Hello. Thank you. I'm just calling to request you to comment on exploration activity near San Jose, Trinidad North specifically and all the surrounding areas. We were expecting kind of a press release in the last couple of months and there was nothing came and I was wondering when you would be commenting officially releasing a press release, statement something like that. Can you elaborate a little bit on that? Thank you. Jorge A. Ganoza Durant - President, Chief Executive Officer & Director: Yes, thank you. We have a drilling budget of 12,000 meters basically allocated to San Jose this year. We have executed this first half of the year 4,800 meters – sorry – this first months of the year 4,800 meters, that's in eight drill holes. So we are waiting to conclude the program in the area of Trinidad North where we're currently working, before releasing. We're just a few holes short of concluding this first phase of the program. And with that, we will be publishing a release. This is drilling taking place on the northern most end of the Trinidad North discovery. We are also preparing to drill the north – the western vein system located some 2 kilometers away from the mine. Structurally, it looks like a mirror system to the Trinidad system, where we're currently mining. We have conducted all the necessary work to develop drill targets. We're working on getting land surface right to access (0:22:41) to set up for drilling and we expect to re-drilling towards middle of the year. That's our expectation. And we're also advancing with work south of the mine area on some place called Maria and northern minor (0:23:04) space from the main trend. We're also doing current surface work with expectation of developing new drill targets. So, what you will see us is concluding this year's drilling in Trinidad North in the coming weeks, publishing results for eight drill holes to 12 drill holes and then working to move our drill rigs to these other areas, La Noria and hopefully Maria.
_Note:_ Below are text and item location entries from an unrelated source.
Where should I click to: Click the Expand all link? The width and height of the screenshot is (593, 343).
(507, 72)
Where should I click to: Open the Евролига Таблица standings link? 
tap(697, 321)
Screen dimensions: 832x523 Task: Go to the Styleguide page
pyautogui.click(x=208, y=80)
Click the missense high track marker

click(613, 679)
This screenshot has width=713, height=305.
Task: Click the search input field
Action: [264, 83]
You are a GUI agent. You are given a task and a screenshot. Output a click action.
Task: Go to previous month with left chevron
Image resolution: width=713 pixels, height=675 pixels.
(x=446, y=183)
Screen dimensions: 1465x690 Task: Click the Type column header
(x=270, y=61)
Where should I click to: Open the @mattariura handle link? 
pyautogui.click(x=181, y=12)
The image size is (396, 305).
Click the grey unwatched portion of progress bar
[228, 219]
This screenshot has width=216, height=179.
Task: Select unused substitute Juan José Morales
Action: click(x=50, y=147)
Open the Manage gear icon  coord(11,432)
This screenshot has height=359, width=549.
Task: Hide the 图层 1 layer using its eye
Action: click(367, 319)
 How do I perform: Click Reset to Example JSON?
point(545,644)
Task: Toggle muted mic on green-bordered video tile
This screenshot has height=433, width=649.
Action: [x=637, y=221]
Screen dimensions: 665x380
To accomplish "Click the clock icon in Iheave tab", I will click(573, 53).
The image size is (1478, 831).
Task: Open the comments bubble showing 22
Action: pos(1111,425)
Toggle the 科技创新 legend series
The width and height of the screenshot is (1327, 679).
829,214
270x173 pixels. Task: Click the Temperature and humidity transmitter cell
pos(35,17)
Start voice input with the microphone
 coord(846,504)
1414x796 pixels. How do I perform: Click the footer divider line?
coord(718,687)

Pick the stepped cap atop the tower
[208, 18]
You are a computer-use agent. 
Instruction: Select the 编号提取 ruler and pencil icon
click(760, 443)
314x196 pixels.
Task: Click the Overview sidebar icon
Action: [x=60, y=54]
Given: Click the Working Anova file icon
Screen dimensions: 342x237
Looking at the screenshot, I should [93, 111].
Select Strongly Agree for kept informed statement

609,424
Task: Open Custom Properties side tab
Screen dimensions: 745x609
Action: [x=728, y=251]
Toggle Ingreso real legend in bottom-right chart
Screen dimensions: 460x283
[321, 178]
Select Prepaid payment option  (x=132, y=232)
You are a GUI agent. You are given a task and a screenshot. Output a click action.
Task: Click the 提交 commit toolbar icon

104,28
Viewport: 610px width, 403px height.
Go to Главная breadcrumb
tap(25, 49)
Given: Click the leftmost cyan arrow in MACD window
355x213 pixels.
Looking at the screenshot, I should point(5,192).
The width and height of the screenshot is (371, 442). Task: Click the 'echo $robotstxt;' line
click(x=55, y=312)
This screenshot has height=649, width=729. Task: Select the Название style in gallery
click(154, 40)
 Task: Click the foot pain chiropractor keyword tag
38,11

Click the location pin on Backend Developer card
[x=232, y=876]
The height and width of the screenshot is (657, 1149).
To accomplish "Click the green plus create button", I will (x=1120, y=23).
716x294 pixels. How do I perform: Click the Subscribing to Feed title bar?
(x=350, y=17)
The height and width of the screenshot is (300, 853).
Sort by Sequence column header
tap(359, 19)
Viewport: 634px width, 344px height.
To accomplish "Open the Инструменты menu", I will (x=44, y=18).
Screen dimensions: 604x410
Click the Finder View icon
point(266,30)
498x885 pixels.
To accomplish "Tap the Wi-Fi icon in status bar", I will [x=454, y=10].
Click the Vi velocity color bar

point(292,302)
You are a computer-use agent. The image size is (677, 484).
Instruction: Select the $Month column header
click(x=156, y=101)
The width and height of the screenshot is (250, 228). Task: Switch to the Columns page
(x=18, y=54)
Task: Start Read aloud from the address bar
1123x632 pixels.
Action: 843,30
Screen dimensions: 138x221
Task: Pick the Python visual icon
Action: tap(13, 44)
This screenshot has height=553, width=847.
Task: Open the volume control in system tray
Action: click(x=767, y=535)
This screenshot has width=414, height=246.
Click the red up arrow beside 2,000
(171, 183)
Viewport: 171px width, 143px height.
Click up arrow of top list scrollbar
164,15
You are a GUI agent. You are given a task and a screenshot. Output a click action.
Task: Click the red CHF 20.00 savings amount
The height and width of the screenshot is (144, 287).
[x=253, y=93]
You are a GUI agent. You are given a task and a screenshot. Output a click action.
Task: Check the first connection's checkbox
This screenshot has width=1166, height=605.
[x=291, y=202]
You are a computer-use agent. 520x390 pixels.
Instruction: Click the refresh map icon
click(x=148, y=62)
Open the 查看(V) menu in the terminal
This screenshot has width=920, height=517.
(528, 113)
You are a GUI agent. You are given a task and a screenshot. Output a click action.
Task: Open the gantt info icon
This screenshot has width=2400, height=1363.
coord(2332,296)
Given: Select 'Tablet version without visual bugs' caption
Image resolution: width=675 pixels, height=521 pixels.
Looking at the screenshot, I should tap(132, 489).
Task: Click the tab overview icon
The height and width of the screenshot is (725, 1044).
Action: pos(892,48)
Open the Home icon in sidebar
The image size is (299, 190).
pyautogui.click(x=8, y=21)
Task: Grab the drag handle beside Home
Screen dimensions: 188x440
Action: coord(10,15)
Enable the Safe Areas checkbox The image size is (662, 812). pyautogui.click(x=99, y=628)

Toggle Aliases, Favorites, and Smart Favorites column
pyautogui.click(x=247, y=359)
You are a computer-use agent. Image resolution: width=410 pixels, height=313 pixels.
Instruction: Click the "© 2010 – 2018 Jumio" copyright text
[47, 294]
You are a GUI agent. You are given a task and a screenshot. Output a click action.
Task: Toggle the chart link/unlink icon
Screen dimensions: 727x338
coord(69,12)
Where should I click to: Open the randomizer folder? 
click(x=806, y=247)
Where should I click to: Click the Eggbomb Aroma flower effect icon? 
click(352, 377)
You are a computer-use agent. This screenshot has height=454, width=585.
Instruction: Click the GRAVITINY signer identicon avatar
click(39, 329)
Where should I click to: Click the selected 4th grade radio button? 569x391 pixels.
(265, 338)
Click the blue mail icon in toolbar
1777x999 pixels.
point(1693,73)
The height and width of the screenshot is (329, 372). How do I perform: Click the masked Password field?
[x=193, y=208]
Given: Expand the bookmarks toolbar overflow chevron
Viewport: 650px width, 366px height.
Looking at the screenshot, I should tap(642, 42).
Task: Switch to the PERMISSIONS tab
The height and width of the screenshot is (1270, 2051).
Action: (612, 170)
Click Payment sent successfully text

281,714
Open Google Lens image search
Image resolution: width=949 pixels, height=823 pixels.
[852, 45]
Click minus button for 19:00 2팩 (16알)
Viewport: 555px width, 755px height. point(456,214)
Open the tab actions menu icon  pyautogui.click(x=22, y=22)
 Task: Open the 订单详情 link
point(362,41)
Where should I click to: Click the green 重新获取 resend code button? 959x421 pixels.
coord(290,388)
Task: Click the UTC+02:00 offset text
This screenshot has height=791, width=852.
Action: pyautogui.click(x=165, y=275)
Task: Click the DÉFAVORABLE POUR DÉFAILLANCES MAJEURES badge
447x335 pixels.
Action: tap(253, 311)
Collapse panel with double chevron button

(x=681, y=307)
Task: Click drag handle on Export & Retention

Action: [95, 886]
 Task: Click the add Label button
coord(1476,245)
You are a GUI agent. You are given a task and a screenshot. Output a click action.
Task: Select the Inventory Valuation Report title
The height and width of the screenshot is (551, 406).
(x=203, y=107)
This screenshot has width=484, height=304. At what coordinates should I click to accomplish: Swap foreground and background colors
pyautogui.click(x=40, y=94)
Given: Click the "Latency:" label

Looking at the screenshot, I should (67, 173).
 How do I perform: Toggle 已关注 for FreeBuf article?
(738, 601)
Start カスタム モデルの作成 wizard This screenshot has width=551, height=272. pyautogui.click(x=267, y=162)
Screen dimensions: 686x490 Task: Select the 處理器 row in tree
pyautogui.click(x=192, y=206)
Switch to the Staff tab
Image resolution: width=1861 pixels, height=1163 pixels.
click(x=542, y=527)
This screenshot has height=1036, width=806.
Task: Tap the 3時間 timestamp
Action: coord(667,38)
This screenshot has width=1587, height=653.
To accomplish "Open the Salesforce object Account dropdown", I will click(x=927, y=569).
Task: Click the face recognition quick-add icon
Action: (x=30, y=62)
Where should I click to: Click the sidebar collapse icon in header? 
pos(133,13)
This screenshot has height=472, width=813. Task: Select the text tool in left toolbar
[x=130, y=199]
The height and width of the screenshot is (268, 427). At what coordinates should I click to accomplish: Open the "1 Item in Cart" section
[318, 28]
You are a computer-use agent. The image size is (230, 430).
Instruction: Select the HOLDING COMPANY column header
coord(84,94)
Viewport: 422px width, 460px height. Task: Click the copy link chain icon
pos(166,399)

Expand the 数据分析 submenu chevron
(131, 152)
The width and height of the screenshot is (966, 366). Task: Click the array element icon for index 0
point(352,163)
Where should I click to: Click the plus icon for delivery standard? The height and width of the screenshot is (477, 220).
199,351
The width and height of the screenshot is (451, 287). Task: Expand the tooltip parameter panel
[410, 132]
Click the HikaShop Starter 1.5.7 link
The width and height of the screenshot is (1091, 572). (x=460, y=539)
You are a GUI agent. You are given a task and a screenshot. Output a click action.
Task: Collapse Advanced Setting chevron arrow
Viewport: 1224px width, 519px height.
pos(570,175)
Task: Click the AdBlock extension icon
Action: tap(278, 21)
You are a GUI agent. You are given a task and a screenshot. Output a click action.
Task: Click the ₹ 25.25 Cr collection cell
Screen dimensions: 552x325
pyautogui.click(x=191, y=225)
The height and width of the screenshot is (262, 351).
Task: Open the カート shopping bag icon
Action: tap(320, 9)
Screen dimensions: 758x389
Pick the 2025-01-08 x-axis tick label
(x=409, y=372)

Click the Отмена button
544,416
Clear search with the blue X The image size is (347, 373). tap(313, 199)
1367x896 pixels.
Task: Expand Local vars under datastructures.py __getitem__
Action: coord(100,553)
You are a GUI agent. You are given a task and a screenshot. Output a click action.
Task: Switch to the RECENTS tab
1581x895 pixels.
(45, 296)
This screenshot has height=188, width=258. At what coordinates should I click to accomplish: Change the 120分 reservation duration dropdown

Thank you. That's excellent. And one other quick question if you may. Recently, zinc and lead prices have strengthened, and it should bode well for Fortuna going forward being a byproduct. Can you comment your views on that? And it's really, I think, exciting times ahead for the company either way you look. Thank you. Jorge A. Ganoza Durant - President, Chief Executive Officer & Director: Thank you for that. Yes, I mean lead and zinc combined quarterly (0:24:12) account for 15% of sales roughly. At the Caylloma Mine, they account for roughly 35% of sales. So, there is definitely (0:24:31) important at the mine level and a nice widespread byproduct credit that helps from an all-in perspective or cash cost per ounce perspective lower cost. We are unhedged on these commodities, on these by-products, so we are benefiting from the increasing prices. We know that there is – there's been for a longtime, an expectation of higher zinc prices that we share. And we – if you see our zinc grades and lead grades at the Caylloma Mine, we've been moving or transitioning the mine towards areas of higher polymetallic grades. So, our zinc grades this quarter have been 3.3% versus 2.8% a year ago and our lead grade is also slightly higher, that is a result of us (0:25:45) transition in the mine towards this higher base metal – higher grade base metal zones. And we'd like to think that that mine is naturally hedged with this base metal component. So, yeah, now we are reaping that benefit at the mine.
There are no further questions at this time. At this point, I'd like to turn the call back over to management for any closing remarks. Carlos Baca - Manager-Investor Relations: Thank you, Rob. If there are no further questions, I would like to thank everyone for listening to today's earnings call. We look forward to you joining us next week – next quarter, sorry.
This concludes today's teleconference. We thank you for your participation. You may disconnect your lines at this time.